Start of Text passage

Building with R and Shiny

This was my third try at building web/R/applications using Shiny.

Here are some other examples:

Basic plotting with ggplot2

Principal Components Analysis ( I suggest loading a simple .csv with headers)

It has definitely gotten easier building UIs and deploying them to the web using the excellent Rstudio and Shiny tools. Unfortunately this leaves me more time to be confused by “server side” issues.

My over all thoughts (so far) :

  • I have a lot to learn and the possibilities are immense
  • when things work as expected it is a stupendous joy! (thank you to Shiny, R and everyone who helped!)
  • when tracking down unexpected behavior I found it helpful to print app state at different levels to the browser using some simple mechanism like for instance:
#partial example

server.R
####
#create reactive objects to to "listen" for changes in states or R objects of interests
ui.opts$data<-reactive({
 tmp.data<-get(input$data)

End of Text passage

Requirements -
[1] Retype the stretch of the R and Shiny post from "It has definitely" through "tmp.data<-get(input$data)".
[2] Write a continuation of the R and Shiny post that picks up after its final line.
The listing has no connection to the R and Shiny post.

Start of Source data

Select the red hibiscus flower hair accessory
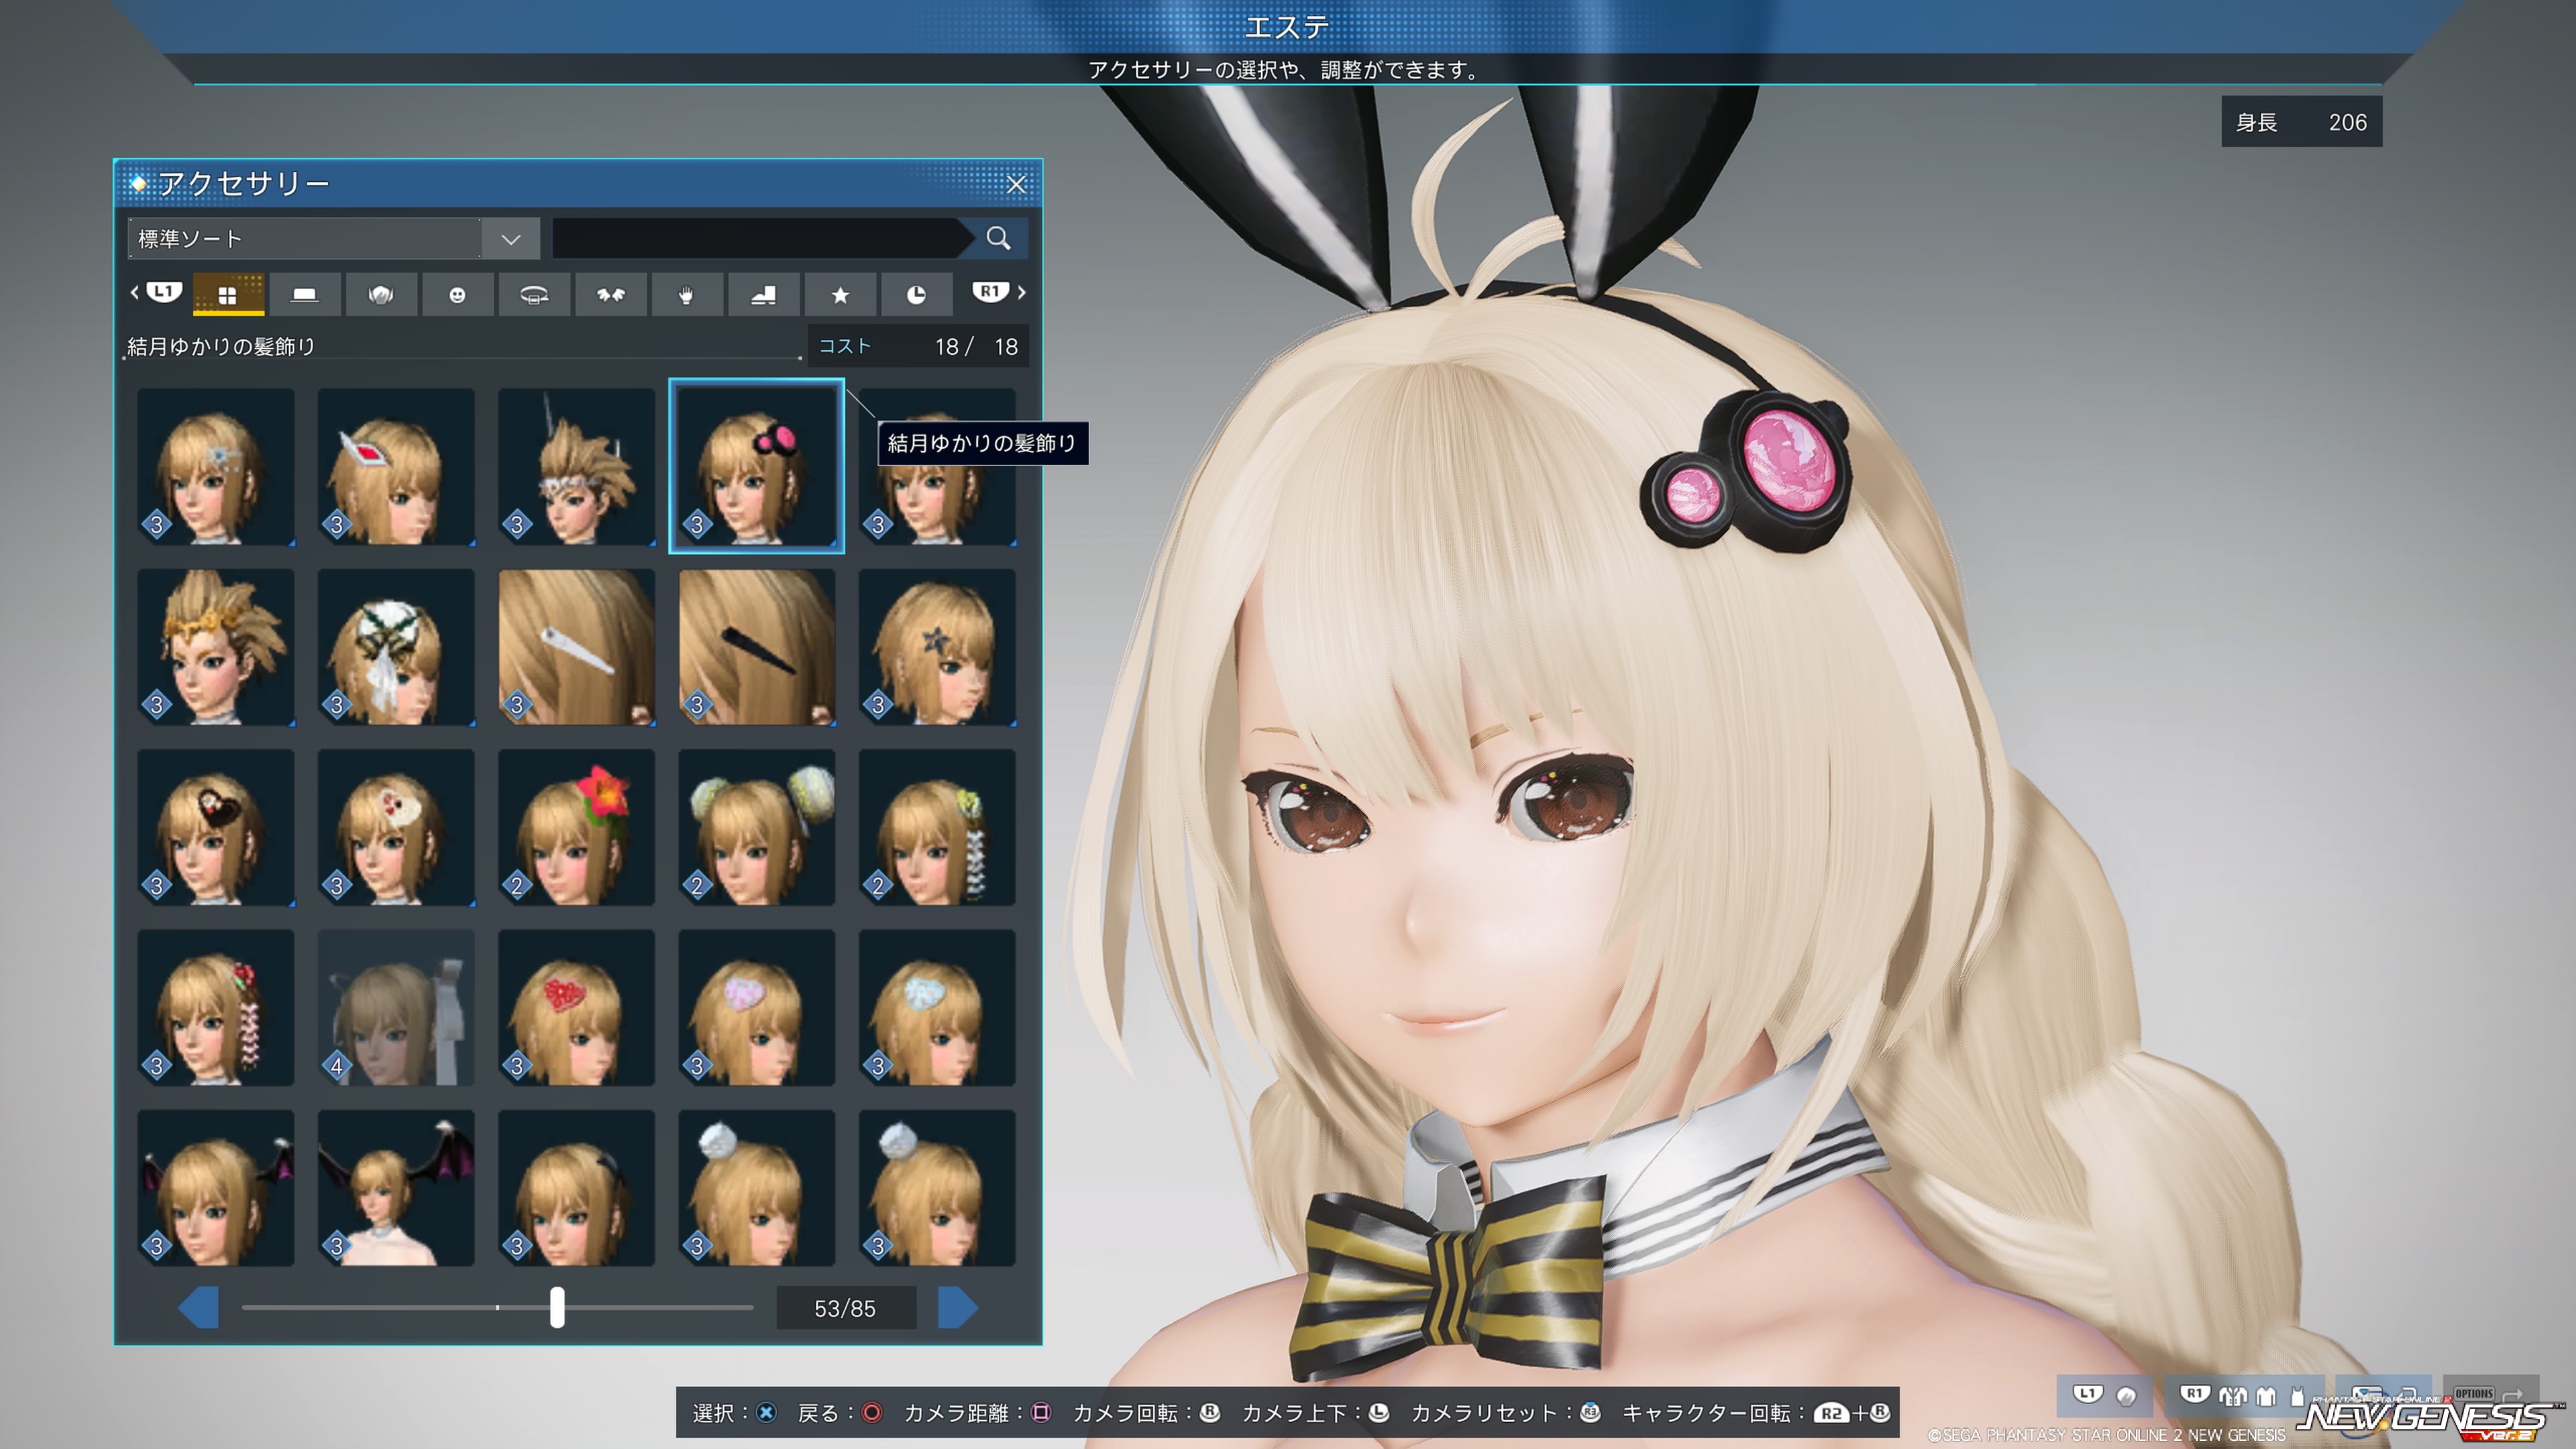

End of Source data

Task-by-task results -
[1]
It has definitely gotten easier building UIs and deploying them to the web using the excellent Rstudio and Shiny tools. Unfortunately this leaves me more time to be confused by “server side” issues.

My over all thoughts (so far) :

  • I have a lot to learn and the possibilities are immense
  • when things work as expected it is a stupendous joy! (thank you to Shiny, R and everyone who helped!)
  • when tracking down unexpected behavior I found it helpful to print app state at different levels to the browser using some simple mechanism like for instance:
#partial example

server.R
####
#create reactive objects to to "listen" for changes in states or R objects of interests
ui.opts$data<-reactive({
 tmp.data<-get(input$data)

[2]
 ui.opts$data<-tmp.data # either or
 tmp.data # may not be necessary
 })

#prepare to print objects/info to browser
output$any.name <- renderPrint({
tmp<-list()
tmp$data<-ui.opts$data()
tmp$match.dim<-match.dim
tmp$class.factor<-class.factor
tmp$dimnames<-dimnames(tmp.data)
str(tmp)
})

ui.r
####
#show/print info
mainPanel(
 verbatimTextOutput("any.name")

)

Over all two thumbs up.